> _Given records_
<<<<
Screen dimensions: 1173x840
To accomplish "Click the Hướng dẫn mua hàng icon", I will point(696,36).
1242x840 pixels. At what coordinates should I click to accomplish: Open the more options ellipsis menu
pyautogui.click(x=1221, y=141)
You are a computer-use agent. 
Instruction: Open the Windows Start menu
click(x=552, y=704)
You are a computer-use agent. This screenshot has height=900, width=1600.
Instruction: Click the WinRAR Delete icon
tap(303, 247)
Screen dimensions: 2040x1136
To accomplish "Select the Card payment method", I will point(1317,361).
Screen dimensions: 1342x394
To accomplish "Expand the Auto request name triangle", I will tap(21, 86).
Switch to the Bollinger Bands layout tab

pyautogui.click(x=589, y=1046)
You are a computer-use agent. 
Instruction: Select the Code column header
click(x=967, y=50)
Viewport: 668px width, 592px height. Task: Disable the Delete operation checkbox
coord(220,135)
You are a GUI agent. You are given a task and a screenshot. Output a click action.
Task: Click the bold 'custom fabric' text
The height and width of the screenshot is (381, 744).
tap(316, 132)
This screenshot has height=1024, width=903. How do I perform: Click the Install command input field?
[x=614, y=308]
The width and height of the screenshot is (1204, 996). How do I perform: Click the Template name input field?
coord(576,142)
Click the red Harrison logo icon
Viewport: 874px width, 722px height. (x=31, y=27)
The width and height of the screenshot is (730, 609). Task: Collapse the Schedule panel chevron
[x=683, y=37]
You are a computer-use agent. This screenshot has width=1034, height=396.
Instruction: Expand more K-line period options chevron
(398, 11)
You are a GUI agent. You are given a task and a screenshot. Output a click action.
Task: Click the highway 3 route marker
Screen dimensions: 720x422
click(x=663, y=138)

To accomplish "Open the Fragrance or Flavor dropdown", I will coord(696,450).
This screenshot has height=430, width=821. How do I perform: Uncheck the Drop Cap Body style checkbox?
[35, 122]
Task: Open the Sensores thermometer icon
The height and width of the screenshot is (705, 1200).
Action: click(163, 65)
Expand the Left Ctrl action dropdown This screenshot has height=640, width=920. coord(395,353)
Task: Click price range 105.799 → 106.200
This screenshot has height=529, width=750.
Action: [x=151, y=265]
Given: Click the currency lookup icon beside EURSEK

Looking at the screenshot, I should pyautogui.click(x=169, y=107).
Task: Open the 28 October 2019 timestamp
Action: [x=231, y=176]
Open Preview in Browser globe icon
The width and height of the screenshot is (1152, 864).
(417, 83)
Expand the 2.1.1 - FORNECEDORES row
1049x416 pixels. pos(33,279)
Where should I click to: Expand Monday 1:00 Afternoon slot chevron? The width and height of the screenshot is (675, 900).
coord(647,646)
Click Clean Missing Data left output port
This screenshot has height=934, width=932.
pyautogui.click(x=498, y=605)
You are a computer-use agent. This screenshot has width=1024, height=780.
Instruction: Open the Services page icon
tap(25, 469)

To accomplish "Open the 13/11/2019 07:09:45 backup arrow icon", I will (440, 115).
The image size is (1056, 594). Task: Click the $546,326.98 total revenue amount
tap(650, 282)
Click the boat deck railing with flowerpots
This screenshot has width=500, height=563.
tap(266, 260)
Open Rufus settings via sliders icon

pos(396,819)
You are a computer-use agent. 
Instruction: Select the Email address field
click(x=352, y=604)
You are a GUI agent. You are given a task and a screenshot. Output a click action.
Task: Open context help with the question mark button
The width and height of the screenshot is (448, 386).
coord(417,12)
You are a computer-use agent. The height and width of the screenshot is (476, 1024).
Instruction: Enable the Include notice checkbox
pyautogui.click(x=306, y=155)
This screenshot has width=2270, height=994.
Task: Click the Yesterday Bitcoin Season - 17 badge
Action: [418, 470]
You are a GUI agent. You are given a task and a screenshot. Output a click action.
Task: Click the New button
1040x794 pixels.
>>>>
> _Aim of the exercise_
Copy every line where the word "dropdown" is present in the entries above.

> _Answer_
To accomplish "Open the Fragrance or Flavor dropdown", I will coord(696,450).
Expand the Left Ctrl action dropdown This screenshot has height=640, width=920. coord(395,353)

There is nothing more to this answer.